All three are subclasses of brainstate.HiddenState. The compiler treats them uniformly when discovering recurrent dependencies – you choose the one that best matches your model’s structure.

`HiddenState`: Single State Variable#

brainstate.HiddenState manages exactly one state tensor. This is the simplest and most common case – use it when your neuron or synapse has a single recurrent variable (e.g., membrane potential).

class SimpleNeuron(brainstate.nn.Module):
    """A minimal recurrent neuron with a single hidden state."""

    def __init__(self, size):
        super().__init__()
        self.w = brainstate.ParamState(brainstate.random.randn(size, size) * 0.01)
        self.h = brainstate.HiddenState(jnp.zeros(size))

    def update(self, x):
        # braintrace.matmul marks w as participating in online learning
        self.h.value = jax.nn.tanh(x + braintrace.matmul(self.h.value, self.w.value))
        return self.h.value


# Create the model and initialize states
model_simple = SimpleNeuron(32)
brainstate.nn.init_all_states(model_simple)

print(f"Hidden state shape: {model_simple.h.value.shape}")
print(f"Number of state dimensions: {model_simple.h.num_state}")

Hidden state shape: (32,)
Number of state dimensions: 1

`HiddenGroupState`: Multiple Correlated States#

When a neuron has multiple state variables that are correlated and share the same shape, use brainstate.HiddenGroupState. This tells the compiler that these states form a single group – their Jacobians should be computed together.

A common example is an adaptive neuron with both a membrane voltage V and an adaptation current I.

HiddenGroupState stores all of its states in a single array whose last axis is the state axis: a value of shape (size, 2) holds two states, each of shape (size,). The states are addressed by position – read them with state.get_value(0) / state.get_value(1) (or the equivalent string names '0' / '1'), and write them all at once by assigning a stacked array to state.value. (If you would rather refer to states by meaningful names, use HiddenTreeState, shown below.)
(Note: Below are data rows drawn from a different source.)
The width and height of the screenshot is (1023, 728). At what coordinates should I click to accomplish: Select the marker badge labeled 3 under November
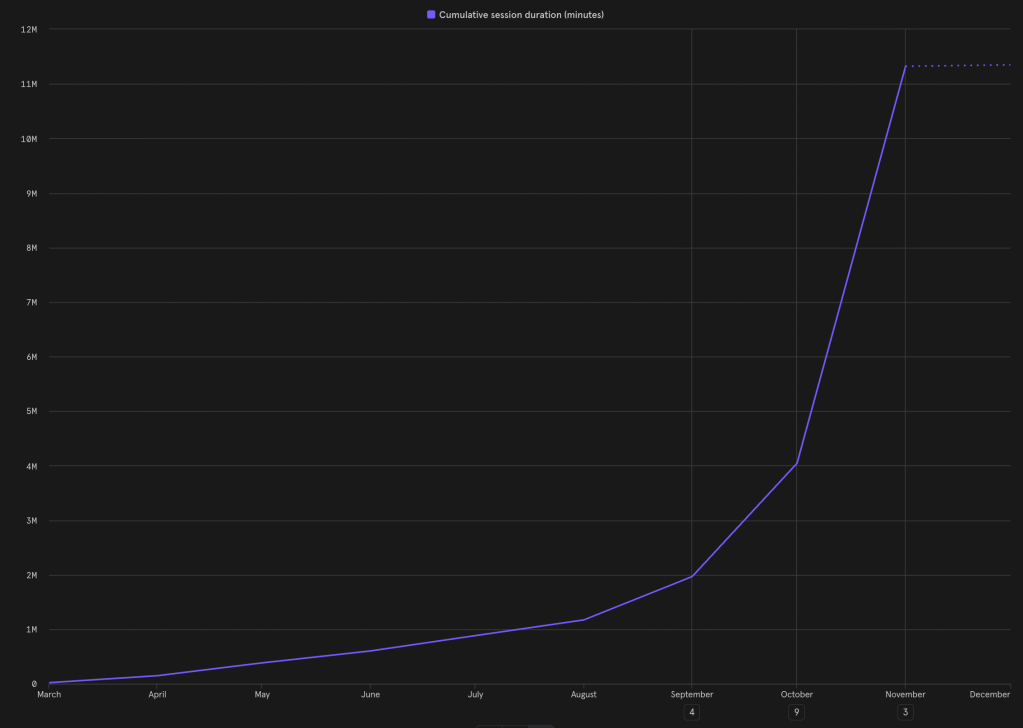[x=905, y=712]
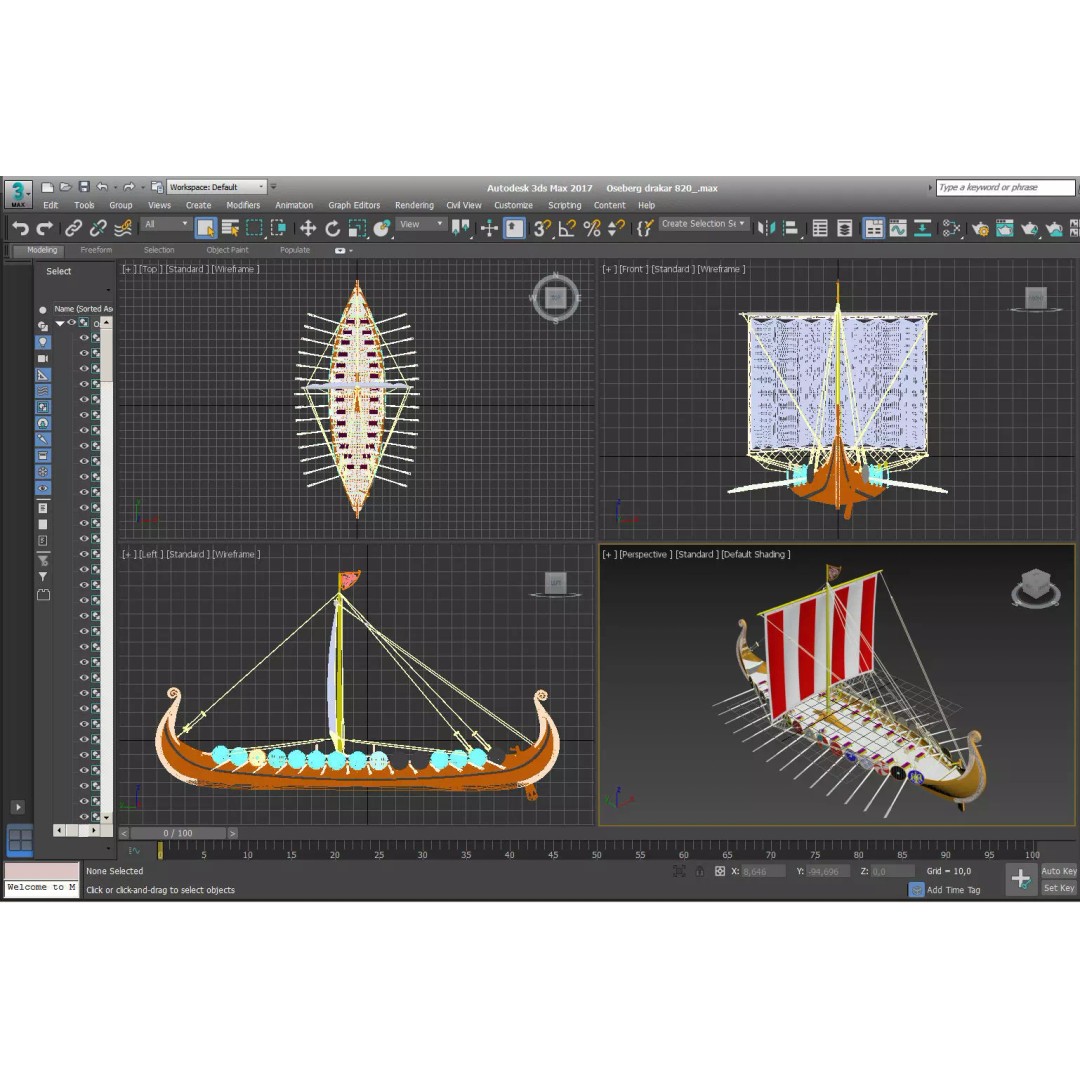1080x1080 pixels.
Task: Open the Workspace: Default dropdown
Action: click(218, 186)
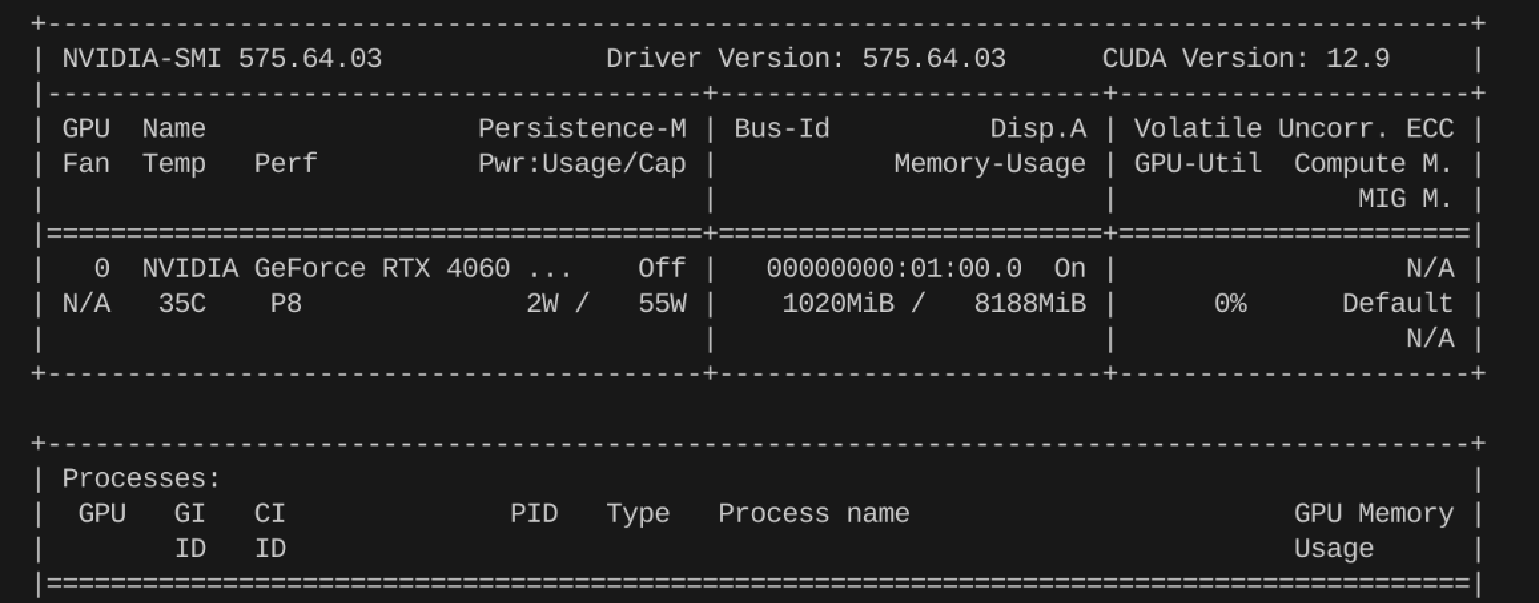Click the P8 performance state value

(286, 303)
class AdaptiveNeuron(brainstate.nn.Module):
    """A neuron with two correlated hidden states: voltage V and adaptation current I."""

    def __init__(self, size):
        super().__init__()
        self.w = brainstate.ParamState(brainstate.random.randn(size, size) * 0.01)
        # Two correlated states bundled into one HiddenGroupState. The state array's
        # last axis is the "state" axis: index 0 holds V, index 1 holds I. Both share
        # the same (size,) shape, which is exactly what HiddenGroupState requires.
        self.state = brainstate.HiddenGroupState(jnp.zeros((size, 2)))

    def update(self, x):
        V, I = self.state.get_value(0), self.state.get_value(1)
        new_V = 0.9 * V + x + braintrace.matmul(V, self.w.value) - I
        new_I = 0.95 * I + 0.1 * V
        # Write all states back at once by stacking along the last (state) axis.
        self.state.value = jnp.stack([new_V, new_I], axis=-1)
        return new_V


model_adaptive = AdaptiveNeuron(32)
brainstate.nn.init_all_states(model_adaptive)

print(f"Number of states in group: {model_adaptive.state.num_state}")
print(f"State shape: {model_adaptive.state.varshape}")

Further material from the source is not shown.